Tuesday, August 12, 2014

Skyline Trail Rainier National Park

This post has been a long time coming. I've uploaded the pictures twice. The first time I closed out of the page without saving. The second time I got busy and forgot to save again. This will be a photo dump of epic proportions. This was our big hike in Rainier NP, Skyline Trail. A 5 mile loop that took us almost 7 hours. But man, it was so much fun!
 

Here I am, bright-eyed and ready for a hike at 7 AM. With beautiful MT Rainier right behind me.


Here was the first snow field, just 1/4 mile up the trail. 



And a baby freaking marmot! It just trotted across the trail in front of us.

There were marmots everywhere. And apparently, these guys are territorial. These two were fighting for a good 10 minutes before one ran off. We decided they were fighting. It's hard to tell with marmots. They squeak and roll around, and they're so fluffy...it's just a bunch of cute.


It was the perfect day for hiking to this elevation. Despite the wildfires in Idaho, Oregon and Washington. We could see Mt. St. Helens which fueled our desire to visit it the next day!

We could also see Mt. Adams as well. 





Ok, so this crazy snow bridge was the bane of the hike. It was a one foot in front of the other steep climb, and huge steps over cutouts that had worn away. It's hard to see those in this picture, but the last step was over three feet across with a 75 foot snowy drop below if I didn't make it.
 
The first and second picture give an idea of how high we were up on this snow bridge...can you see the guy in red in the second picture. It was a scary section. By this point I knew I had to finish the loop because I was not going to go back through this snow bridge.

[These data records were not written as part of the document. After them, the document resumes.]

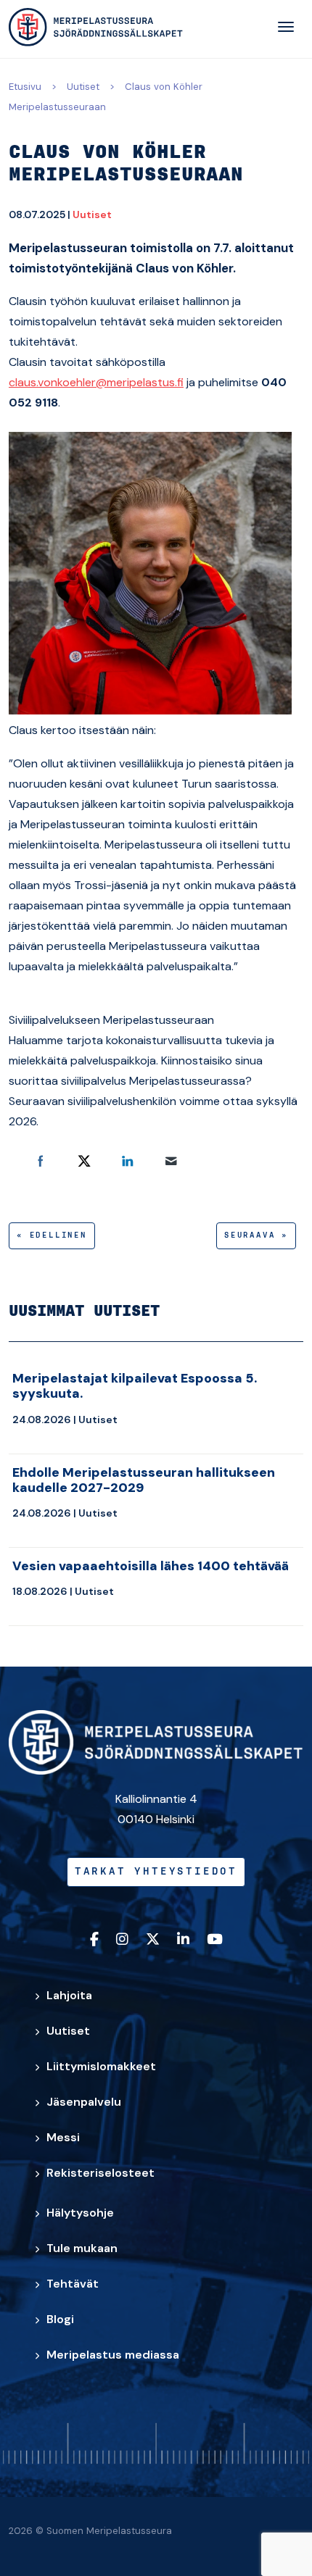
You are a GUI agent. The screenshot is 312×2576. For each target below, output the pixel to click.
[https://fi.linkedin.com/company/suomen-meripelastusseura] (183, 1940)
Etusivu (25, 86)
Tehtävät (72, 2283)
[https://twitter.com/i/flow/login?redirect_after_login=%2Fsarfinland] (153, 1940)
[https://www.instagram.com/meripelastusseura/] (122, 1940)
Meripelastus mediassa (112, 2354)
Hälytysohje (80, 2212)
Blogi (60, 2319)
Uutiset (83, 86)
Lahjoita (69, 1995)
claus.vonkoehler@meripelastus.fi (96, 382)
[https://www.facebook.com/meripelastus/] (94, 1940)
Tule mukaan (82, 2248)
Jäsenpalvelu (83, 2101)
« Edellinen (52, 1235)
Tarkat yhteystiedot (156, 1872)
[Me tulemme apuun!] (96, 27)
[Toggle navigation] (285, 26)
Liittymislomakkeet (101, 2066)
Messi (63, 2137)
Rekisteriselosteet (100, 2172)
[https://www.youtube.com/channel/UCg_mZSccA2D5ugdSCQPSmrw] (215, 1940)
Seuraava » (256, 1235)
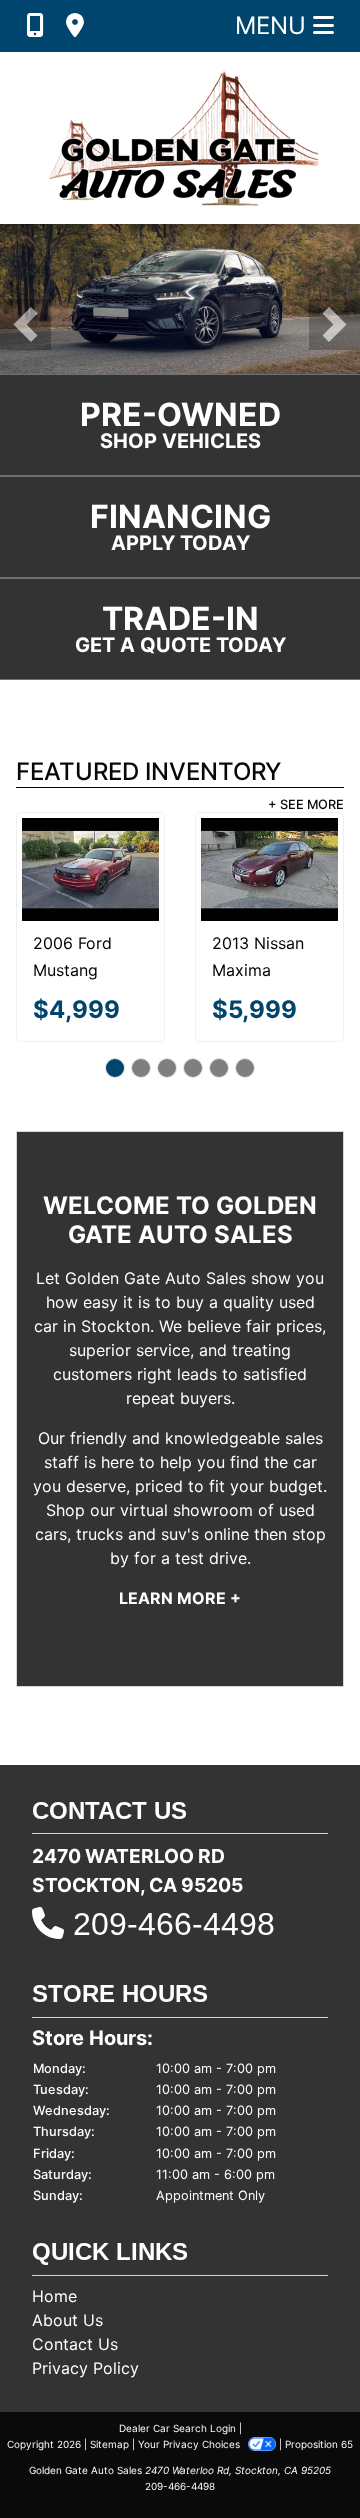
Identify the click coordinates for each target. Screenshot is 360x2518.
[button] (25, 324)
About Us (67, 2320)
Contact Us (75, 2344)
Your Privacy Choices (190, 2444)
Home (54, 2296)
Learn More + (180, 1598)
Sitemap (109, 2444)
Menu (274, 25)
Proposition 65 (319, 2444)
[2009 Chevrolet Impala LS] (175, 869)
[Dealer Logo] (180, 138)
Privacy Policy (85, 2368)
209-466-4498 (174, 1924)
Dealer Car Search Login (177, 2428)
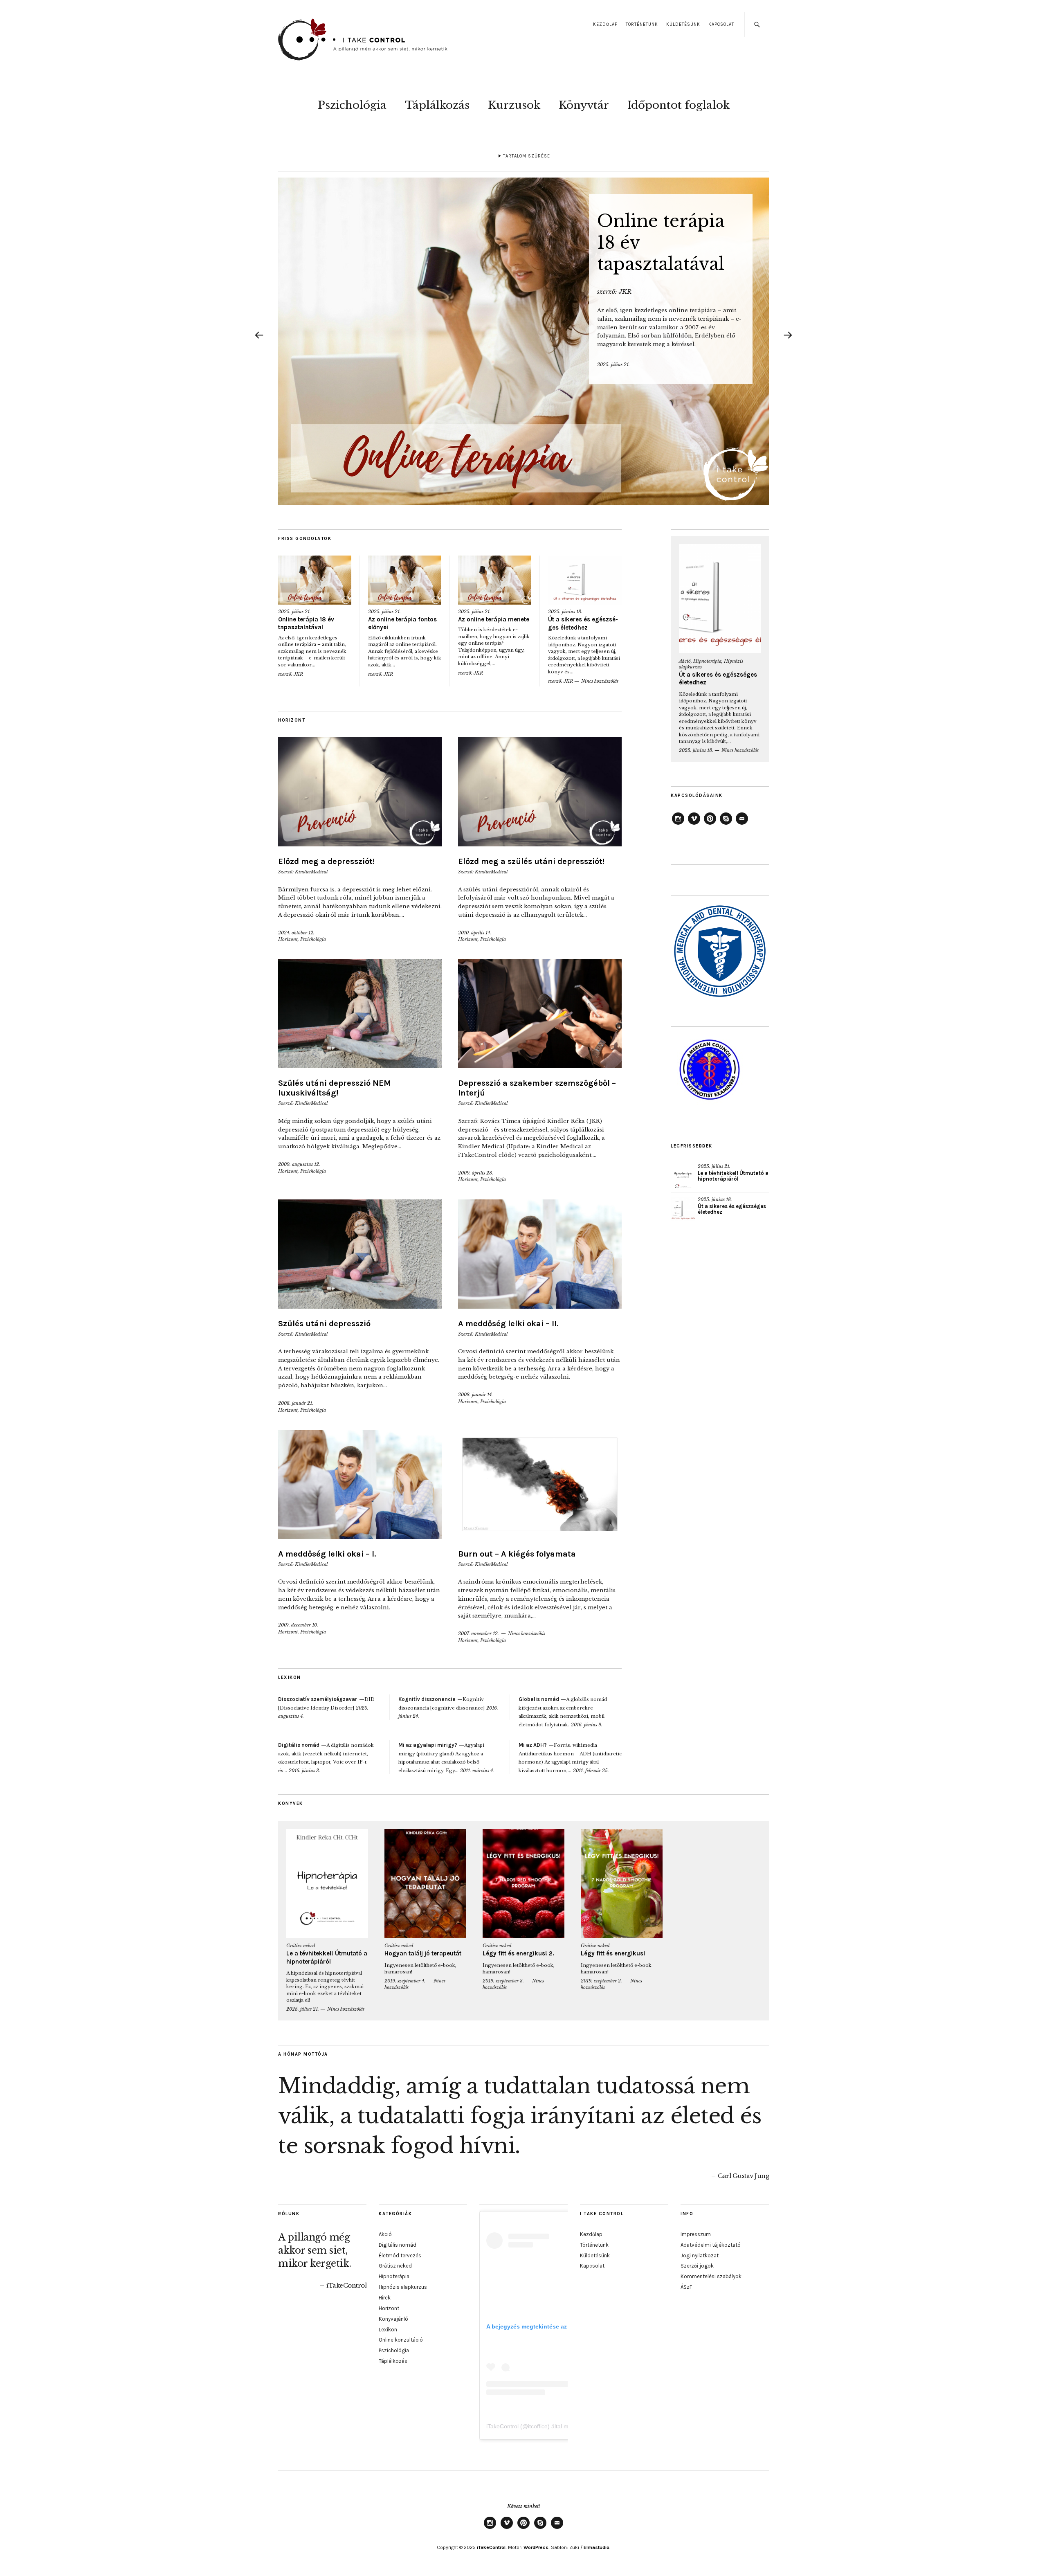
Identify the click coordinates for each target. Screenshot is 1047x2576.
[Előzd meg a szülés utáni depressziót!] (540, 791)
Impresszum (696, 2234)
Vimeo (694, 824)
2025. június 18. (565, 611)
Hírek (385, 2298)
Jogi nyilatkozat (700, 2255)
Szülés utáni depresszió (324, 1323)
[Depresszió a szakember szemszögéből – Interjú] (540, 1014)
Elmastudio (596, 2547)
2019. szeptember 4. (404, 1981)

In this picture we had a trifecta of peaks. Adams, Hood and Helens. You'd have to zoom in to see Hood. But it was there. 

Us at Panorama Point.



Here is us being goofy at the highest point in the trail. The closest I've ever been to Mt. Rainier. Just about half way up!




 
On the back side of the trail we started to encounter huge snow fields. You couldn't see the trail because it was covered under tons of snow. We followed the well stepped in paths of other hikers. And eventually I glissaded down one slope on my butt.


The snow fields were so big that eventually we started running them. I was walking through them at such a slow pace. So we held hand, with a hiking pole in my left and a hiking pole in Andrew's right and we literally ran down the snow fields. At one point Andrew described our descent as a frolic and I had to stop moving I was laughing so hard. That sure did get the blood going and the adrenaline pumping. After our running we were hiking on a natural endorphin high. 



 
Eventually we made it back to the beginning and stopped at Myrtle falls, which was very busy because it's only 1/4 mile from the visitors center. 

 
I have compiled what I think is a hilarious set of pictures. When we were maybe 1/2 mile from the start of the trail we looked back down the valley at the bridge over the Nisqually river and noticed how tiny it was. Then on our way back to camp, from the bridge we took a picture of where were hiking. The arrows point to our different locations. Kind of fun. : )


Wednesday, July 23, 2014

Bench and Snow Lakes Trail Mount Rainier National Park

On our second trip to Rainier, we had the afternoon for an easy hike in mind for the beautiful afternoon we had. So we chose Bench and Snow Lakes trail, a relatively easy 2 mile hike back to some amazing, crystal clear and freezing cold lakes!
 
The hike starts uphill (with stairs). Man, I hate stairs...As soon as you clear the first patch of forest you can turn around to the amazing view of Mount Rainier. Plus, the added bonus of Bear Grass in the meadow.





Bench lake was pretty, but Snow lake was gorgeous! It had the snowy mountains along side it and the water was so clear and blue. So wonderful!


You get to a point on this trail where the maintenance ends. It's not that bad afterwards, just a bit more climbing over rocks. 

See? Rocks.

Wandering a little more down the (unmaintained) trail means you're rewarded with a nice little waterfall and no people. At least not while we were there. As we left, of course, a sizeable group was heading to where we had been hanging out. 




 
Andrew filled up our filter bag with deliciously cold water and we sprawled out on a flat rock and chilled. Hermit thrushes were singing in the woods, you could hear the waterfall in the distance and nothing else except our breathing. It's those moments I love when we go hiking. It's not the trudging to the destination. It is those in-between moments where we stop and absorb the world around us.


 
And this was a wonderful place to have an in-between moment.


If you are in Rainier and are looking for a hike that relatively easy (lots of stairs like I said), this is a good idea. Go find the in-between!